How Video Frame Rate Data Violates Linear Regression Assumptions A Case Study
I was recently wrestling with a set of video processing metrics, specifically looking at how compression artifacts correlated with perceived quality across different capture frame rates. My initial instinct, as it often is when you have a nice, clean dataset, was to reach for a simple linear regression model. It seemed straightforward: input frame rate (FPS) as the predictor, and some calculated visual distortion score as the outcome. After all, isn't the relationship generally assumed to be monotonic, perhaps even linear, as you move from the choppy 15fps captures to the buttery smooth 60fps sequences? I ran the initial diagnostics, expecting the usual satisfaction of checking off assumptions, but something immediately felt off in the residuals plot—a pattern was staring back at me that screamed violation.
This wasn't just a slight wobble; it was a structural problem suggesting that the simple additive effects I was modeling were completely missing the mark when dealing with discrete changes in temporal sampling.

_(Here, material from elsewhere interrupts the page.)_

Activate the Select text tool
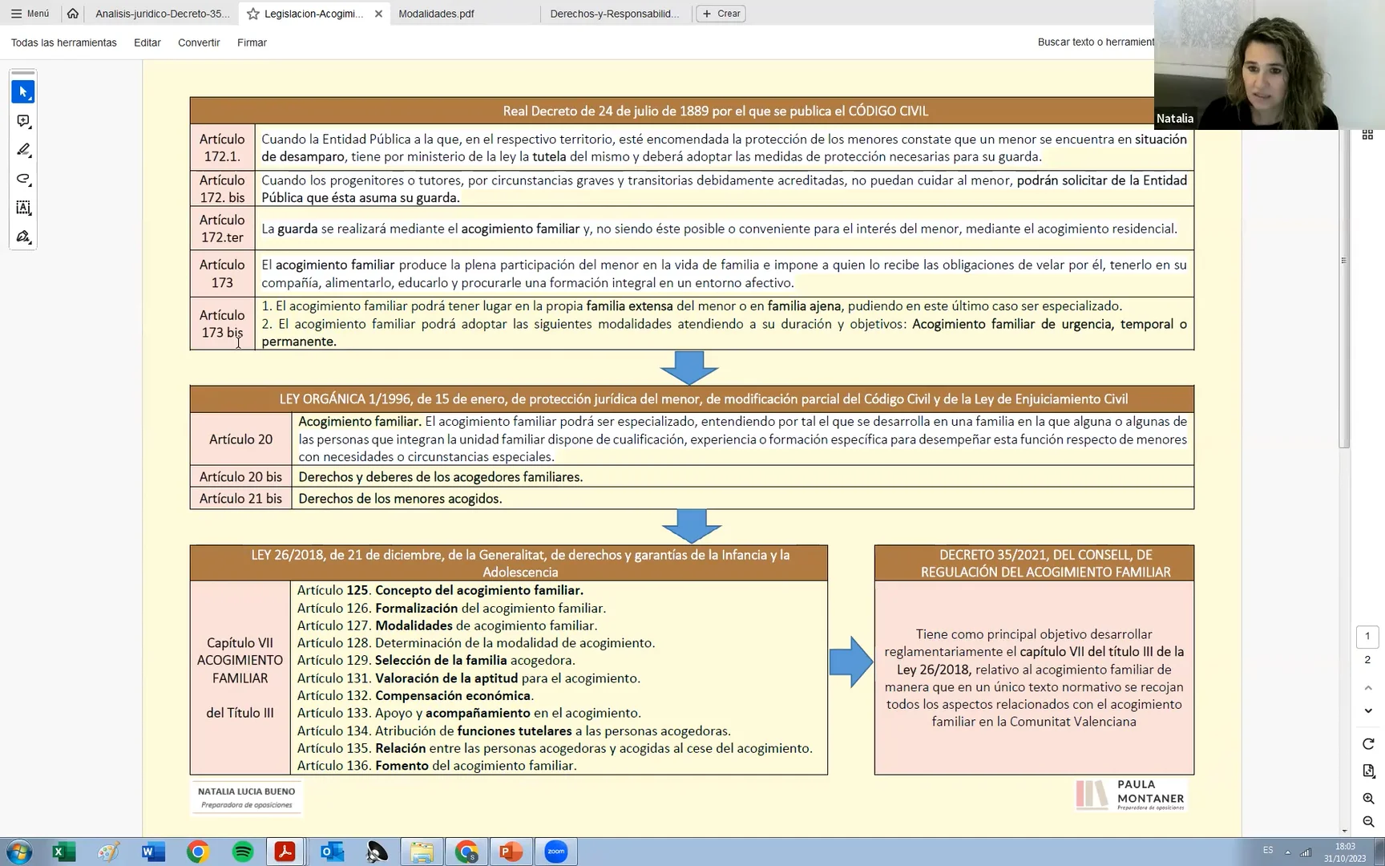 (23, 208)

The core issue, I realized, wasn't about the *value* of the frame rate itself, but the *nature* of the data generation process tied to those specific capture rates. Let's pause right there and think about what linear regression actually requires. It demands that the relationship between the independent variable ($X$) and the dependent variable ($Y$) be linear in the parameters, and critically, that the errors (residuals) be homoscedastic—meaning the variance of the errors is constant across all levels of $X$.
When I plotted those residuals against the frame rate predictor, the variance wasn't constant at all; it was dramatically wider in the regions corresponding to the lower frame rates, say between 24fps and 30fps, compared to the tight clustering I saw around 59.94fps. This heteroscedasticity is a direct consequence of how motion estimation algorithms behave. At lower frame rates, a single frame represents a much larger temporal slice of the original action; small, high-frequency movements that are easily smoothed or interpolated out at 60fps might manifest as severe blockiness or judder artifacts when encoded at 24fps because the encoder has less temporal redundancy information to work with across those wider gaps. Consequently, the error in predicting perceived quality from frame rate isn't uniformly distributed; the uncertainty explodes precisely where the sampling density drops significantly, violating that fundamental assumption of constant error variance.

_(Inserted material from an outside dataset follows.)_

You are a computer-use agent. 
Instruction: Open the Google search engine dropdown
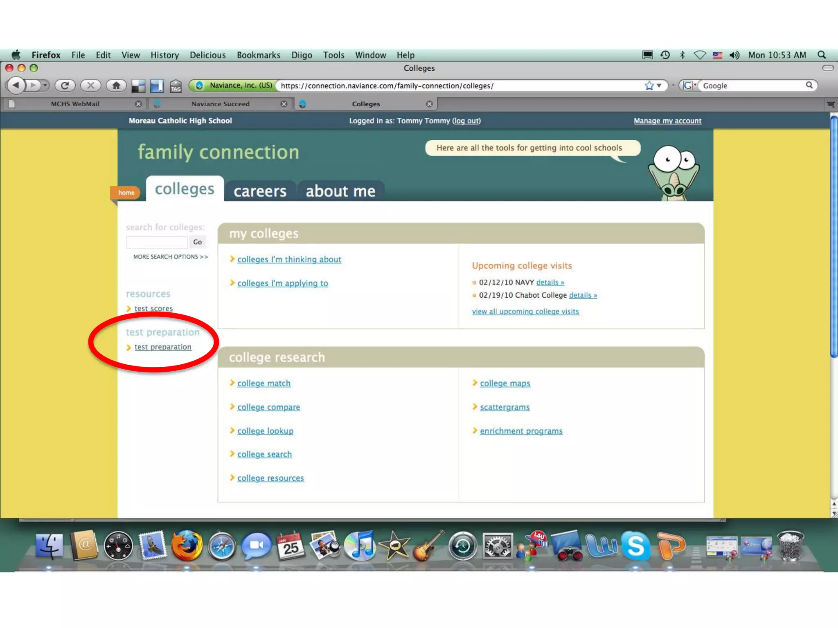pyautogui.click(x=690, y=85)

Furthermore, the linearity assumption itself was being bent out of shape by the non-uniform perceptual steps between frame rates. Moving from 15fps to 24fps introduces a massive perceptual leap in smoothness, often because 24fps aligns more closely with established cinematic standards and human flicker fusion thresholds in certain lighting conditions. However, the jump from 48fps to 60fps, while numerically larger, often yields a much smaller, perhaps even negligible, gain in *perceived* quality improvement for standard viewing scenarios, especially after accounting for display refresh rates. A linear model treats the distance between 24 and 48 as equivalent to the distance between 48 and 60 in terms of predictive power, which simply isn't true when the underlying physical process—how the visual system integrates temporally separated samples—is distinctly non-linear and dependent on specific sampling thresholds.
This forced me to abandon the simple straight line. What I needed was a model that could account for these structural breaks and the changing error variance, perhaps something involving generalized linear models or even a segmented regression approach that treats the low-rate regime and the high-rate regime differently, acknowledging the qualitative shift in encoding behavior around standard broadcast rates. It’s a good reminder that when dealing with data derived from physical or perceptual systems, blindly applying textbook statistical tools without understanding the generative process behind the numbers often leads you down a rabbit hole of statistically significant but practically meaningless results. The data structure itself dictates the appropriate mathematical tool, not the convenience of the initial hypothesis.